Attribute Sampling Plan and Extract can be used solely for the calculation of the appropriate sample size and it can also be used to then extract that sized sample from a population file if provided. If no data file is open in ADA when the Plan and Extract module is executed, the Population Size value starts with the value zero, which must be changed. If the Extract button is subsequently selected after planning a sample size, then the user will be prompted to choose the appropriate population file. It will need to have the same number of records as the entered Population Size entry to proceed. If a data file is already open in the ADA Project Viewer when the Plan and Extract module is executed, then the number of records from that file will be used as the Population Size entry. You can change the Population Size entry, but keep in mind that Extract will not proceed unless the number of records from the file matches the Population Size entry. The program will offer the opportunity to replan the sample size after resetting the Population Size entry based on the file chosen if the user chooses to do so. If you plan to extract a sample, the best practice is to open the population file first in ADA and then run Attribute > Plan and Extract. Then, after entering the desired Sample Size Planning inputs, click Plan to get the calculated sample size. Once satisfied with the resulting sample size (if not, change the inputs and click Plan again), enter the output filename and click Extract to obtain the sample.
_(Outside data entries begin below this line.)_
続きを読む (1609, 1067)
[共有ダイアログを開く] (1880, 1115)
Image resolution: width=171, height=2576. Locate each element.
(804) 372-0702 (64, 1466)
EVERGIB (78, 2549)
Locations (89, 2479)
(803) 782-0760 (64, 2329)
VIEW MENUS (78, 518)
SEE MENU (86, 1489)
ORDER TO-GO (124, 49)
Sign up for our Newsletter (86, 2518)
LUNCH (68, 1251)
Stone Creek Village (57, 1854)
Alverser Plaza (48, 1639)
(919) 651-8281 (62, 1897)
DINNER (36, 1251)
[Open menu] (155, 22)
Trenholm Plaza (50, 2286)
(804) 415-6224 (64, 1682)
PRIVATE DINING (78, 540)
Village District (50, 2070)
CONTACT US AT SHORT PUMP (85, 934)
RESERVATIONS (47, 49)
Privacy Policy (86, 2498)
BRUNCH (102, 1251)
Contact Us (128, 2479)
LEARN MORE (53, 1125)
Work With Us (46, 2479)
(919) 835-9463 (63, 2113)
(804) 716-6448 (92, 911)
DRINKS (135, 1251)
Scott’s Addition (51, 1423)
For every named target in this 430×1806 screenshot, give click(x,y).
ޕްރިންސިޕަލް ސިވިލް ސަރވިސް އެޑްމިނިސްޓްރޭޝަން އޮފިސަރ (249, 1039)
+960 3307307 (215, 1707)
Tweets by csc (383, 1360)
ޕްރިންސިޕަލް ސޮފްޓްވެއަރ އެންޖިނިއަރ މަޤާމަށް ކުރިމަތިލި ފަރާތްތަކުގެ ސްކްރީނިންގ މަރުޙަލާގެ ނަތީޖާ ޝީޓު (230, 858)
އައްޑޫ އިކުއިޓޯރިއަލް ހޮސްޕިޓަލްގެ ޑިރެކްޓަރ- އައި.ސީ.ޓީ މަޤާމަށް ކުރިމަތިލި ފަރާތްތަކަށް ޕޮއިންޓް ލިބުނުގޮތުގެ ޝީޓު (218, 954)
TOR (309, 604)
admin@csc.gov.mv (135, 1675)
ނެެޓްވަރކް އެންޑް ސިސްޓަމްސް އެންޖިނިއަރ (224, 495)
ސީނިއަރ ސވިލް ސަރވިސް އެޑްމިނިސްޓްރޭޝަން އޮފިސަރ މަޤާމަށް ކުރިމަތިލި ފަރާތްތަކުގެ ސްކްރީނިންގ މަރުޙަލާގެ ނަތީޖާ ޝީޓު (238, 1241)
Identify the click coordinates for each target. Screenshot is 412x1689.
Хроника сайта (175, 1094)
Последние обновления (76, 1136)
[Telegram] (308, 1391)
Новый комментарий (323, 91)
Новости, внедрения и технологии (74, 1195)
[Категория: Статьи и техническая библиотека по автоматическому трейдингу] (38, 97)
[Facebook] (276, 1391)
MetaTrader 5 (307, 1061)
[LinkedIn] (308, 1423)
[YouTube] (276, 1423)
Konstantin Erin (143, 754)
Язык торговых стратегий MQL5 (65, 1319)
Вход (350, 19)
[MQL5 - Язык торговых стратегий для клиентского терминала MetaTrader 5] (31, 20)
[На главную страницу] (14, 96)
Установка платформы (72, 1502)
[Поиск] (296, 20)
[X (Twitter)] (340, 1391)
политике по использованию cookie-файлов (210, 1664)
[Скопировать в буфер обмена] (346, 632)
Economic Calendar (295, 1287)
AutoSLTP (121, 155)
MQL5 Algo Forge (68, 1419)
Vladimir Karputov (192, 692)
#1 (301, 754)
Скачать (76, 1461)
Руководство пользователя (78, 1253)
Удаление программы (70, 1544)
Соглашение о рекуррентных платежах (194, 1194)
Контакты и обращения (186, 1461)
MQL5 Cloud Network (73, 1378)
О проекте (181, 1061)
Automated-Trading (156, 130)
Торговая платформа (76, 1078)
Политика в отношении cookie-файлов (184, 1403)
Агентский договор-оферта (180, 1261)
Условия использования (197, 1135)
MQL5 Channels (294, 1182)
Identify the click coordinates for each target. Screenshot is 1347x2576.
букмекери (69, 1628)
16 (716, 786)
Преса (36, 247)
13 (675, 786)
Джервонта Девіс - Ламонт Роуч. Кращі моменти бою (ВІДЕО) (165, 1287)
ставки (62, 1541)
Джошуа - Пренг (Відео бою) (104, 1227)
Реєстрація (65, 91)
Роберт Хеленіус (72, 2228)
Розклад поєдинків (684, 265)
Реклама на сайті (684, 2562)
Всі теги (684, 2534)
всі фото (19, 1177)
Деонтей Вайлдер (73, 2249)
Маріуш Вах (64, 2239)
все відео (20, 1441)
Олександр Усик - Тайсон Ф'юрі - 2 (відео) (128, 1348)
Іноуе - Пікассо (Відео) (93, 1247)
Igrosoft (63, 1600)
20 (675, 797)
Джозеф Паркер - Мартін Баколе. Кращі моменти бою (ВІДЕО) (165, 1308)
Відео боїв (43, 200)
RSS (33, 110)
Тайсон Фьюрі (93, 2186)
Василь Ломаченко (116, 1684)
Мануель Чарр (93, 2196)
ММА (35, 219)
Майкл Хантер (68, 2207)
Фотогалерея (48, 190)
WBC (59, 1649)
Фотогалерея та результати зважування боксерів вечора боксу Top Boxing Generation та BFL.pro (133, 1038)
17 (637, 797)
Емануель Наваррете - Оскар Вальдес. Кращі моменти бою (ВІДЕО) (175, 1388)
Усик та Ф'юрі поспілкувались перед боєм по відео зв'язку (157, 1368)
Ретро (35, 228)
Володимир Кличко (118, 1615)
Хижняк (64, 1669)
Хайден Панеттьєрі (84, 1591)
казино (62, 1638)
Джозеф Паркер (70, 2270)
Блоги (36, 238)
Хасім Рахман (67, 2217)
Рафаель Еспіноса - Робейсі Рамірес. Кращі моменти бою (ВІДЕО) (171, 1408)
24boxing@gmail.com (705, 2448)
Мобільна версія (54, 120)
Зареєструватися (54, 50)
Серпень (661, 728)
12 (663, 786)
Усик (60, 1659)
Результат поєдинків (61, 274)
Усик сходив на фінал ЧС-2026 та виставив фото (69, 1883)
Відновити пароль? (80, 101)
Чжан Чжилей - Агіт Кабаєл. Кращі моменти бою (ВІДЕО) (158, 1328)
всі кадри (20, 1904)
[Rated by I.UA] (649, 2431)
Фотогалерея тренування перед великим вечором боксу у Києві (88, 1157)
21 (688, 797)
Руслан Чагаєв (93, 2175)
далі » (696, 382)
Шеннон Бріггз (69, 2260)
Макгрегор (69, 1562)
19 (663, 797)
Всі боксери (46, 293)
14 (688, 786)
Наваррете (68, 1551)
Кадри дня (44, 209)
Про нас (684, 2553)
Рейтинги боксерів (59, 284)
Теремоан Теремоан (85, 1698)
Note: If, after clicking Plan, the user changes the Sample Size Planning inputs and then clicks Extract without clicking Plan first, then the program will replan the sample size based on the new inputs and immediately extract the sample. Thus, it is a best practice to click Plan after changing the Sample Size Planning inputs. That way there are no surprises.
Formats Supported by Attribute Sampling Error Assurance
Using the Dialog
The dialog box consists of three sections: General Inputs, Sample Size Calculations and Likelihood of Observing Minimal Errors. The General Inputs entries affect both the Sample Size Calculations and Likelihood of Observing Minimal Errors. In addition to these, a confidence level entry is required to calculate the sample size. Likewise, a sample size input is required to calculate the likelihood observing the minimum number of errors specified in the General Inputs section.
General Inputs. This section requires Population Size, the Minimal Population Error and the Minimal Material Sample Error., the Confidence Level and the Random Seed Number. Once provided, the user can employ the sections for calculating sample size and likelihoods.
Population Size. The number of items or records in the population data file. This is automatically filled in if an ADA data file is already open when the Error Assurance module is executed.
Minimal Population Error. The user’s best guess, estimate or anticipated error for the population. Unlike with traditional attribute sampling, this does not reflect a materiality goal for the auditor as it is merely descriptive of the amount of error in the population. The hypergeometric calculator will calculate probabilities assuming there is this much error in the population. As such, since the user will likely be unsure of the true population error rate and may consider a range of error rates to be a good possibility, then the lowest rate in that range of error rates will yield more conservative sample sizes and likelihoods.
Population Error Rate. The user can enter the error rate as a percentage of the total population size.
Population Number of Errors. The user can enter the total number of errors in the population.
For a population of size 10,000, a population error rate of 10% corresponds to 1,000 errors in the population. Either entry will yield the same answer.
Minimal Material Sample Error. The user sets the material amount of error they expect to achieve with the sample. In performance audits a certain number of errors may be considered material in terms of affecting users’ judgment of the goodness of a sample. A sample with more errors can lead to greater impact in terms of depth and breadth of findings. As more errors are found, then one or both of the following occur: 1) additional errors of the same type will yield a greater understanding of the extent of a problem and/or 2) more areas of improvement are identified as different types of errors are found. The material minimal number of errors in the sample represents a lower bound for the amount of error required.
Minimal Number of Errors. The user can enter the minimum number of errors in the sample regardless of the sample size.
Minimal Sample Error Rate. The user can enter the error rate as a percentage of the unknown or entered sample size.
Sample Size Calculations. This section calculates the minimum sample size to achieve the minimal material sample error at the desired level of confidence.
Confidence Level for Achieving Minimum Errors. Defines the desired likelihood of getting the minimal number of errors or more.
Likelihood of Observing Minimal Errors. This section calculates the probability of observing no errors as well as the minimal number of errors in a sample based on the General Inputs and Sample Size entries.
Sample Size. Sets the size of the sample one plans to use.